I have to go down to the office next Monday to finalise details with them.
I would really appreciate it if you could confirm your attendance on this thread please.
Many thanks
Rob


----------



## Liverpoolphil (Jun 11, 2014)

Is this just a one day event mate ?


----------



## Smiffy (Jun 11, 2014)

Liverpoolphil said:



			Is this just a one day event mate ?
		
Click to expand...

Yes mate. The best one day event of the year


----------



## Liverpoolphil (Jun 11, 2014)

Smiffy said:



			Yes mate. The best one day event of the year


Click to expand...

Can you put me down please if there is a space whilst i check my diary just in case HID has some wedding arrangments plans etc blah blah


----------



## wookie (Jun 11, 2014)

I'm still in Smiffy - cheers


----------



## Smiffy (Jun 11, 2014)

Liverpoolphil said:



			Can you put me down please if there is a space whilst i check my diary just in case HID has some wedding arrangments plans etc blah blah  

Click to expand...

__RAW DATA__
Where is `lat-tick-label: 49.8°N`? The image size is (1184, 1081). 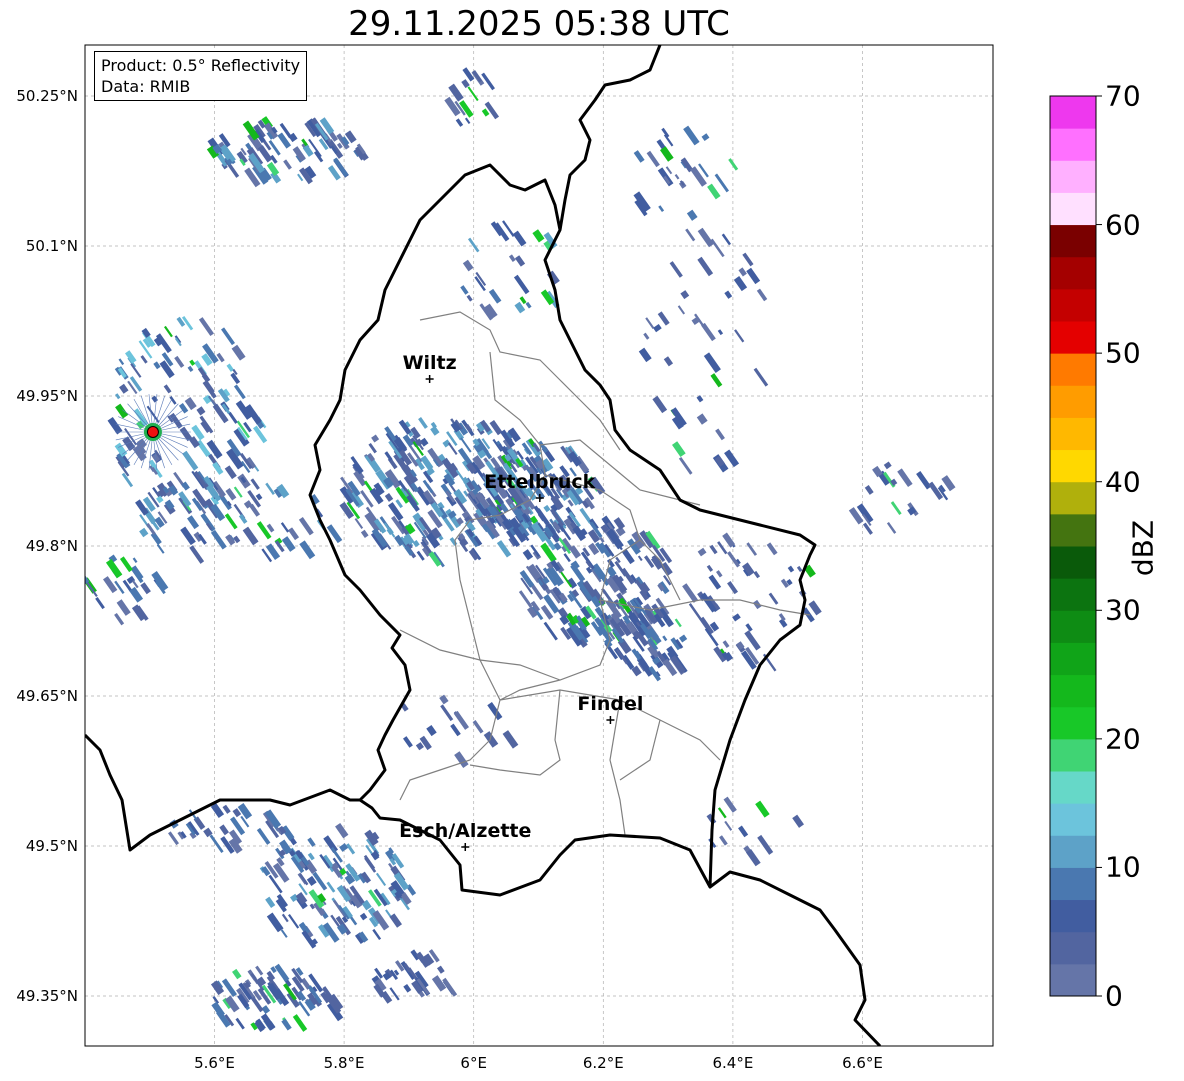
lat-tick-label: 49.8°N is located at coordinates (52, 546).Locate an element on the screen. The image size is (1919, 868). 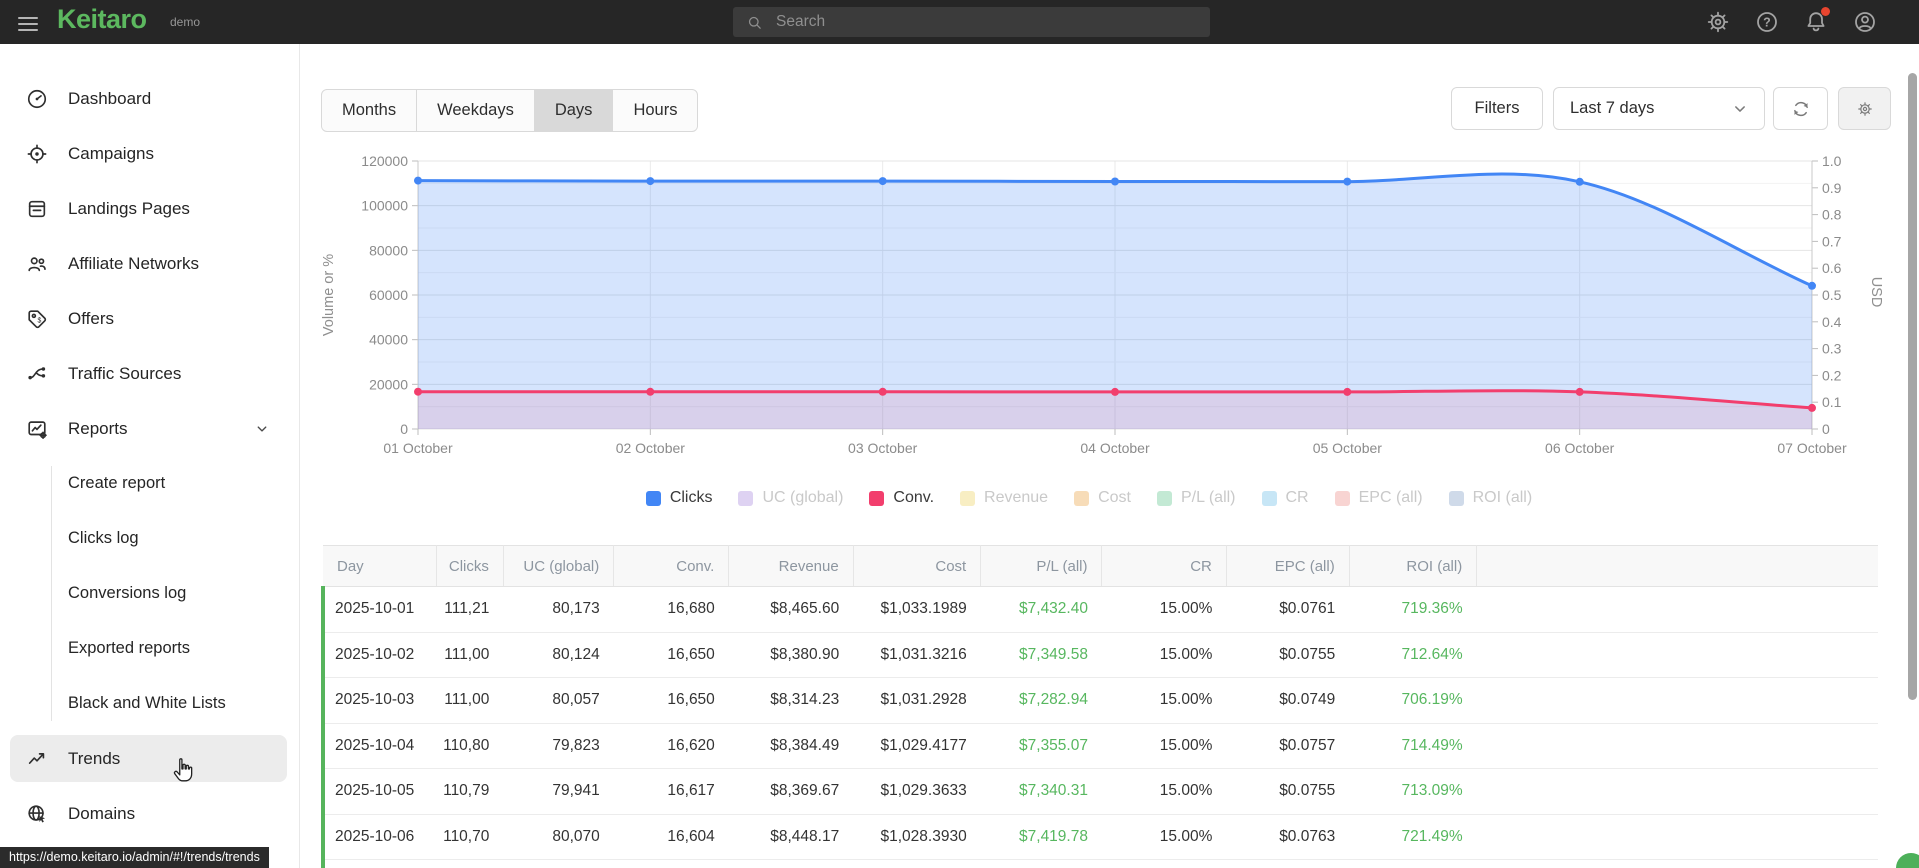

__REQUIRED WORK__
1: Reproduce the passage of the forum thread verbatim, starting with "I have to go" and going on through "this thread please.".
2: List each distinct username that heads a post dated Jun 11, 2014 in the forum thread.

__OUTPUTS IN ORDER__
1:
I have to go down to the office next Monday to finalise details with them.
I would really appreciate it if you could confirm your attendance on this thread please.

2:
Liverpoolphil
Smiffy
wookie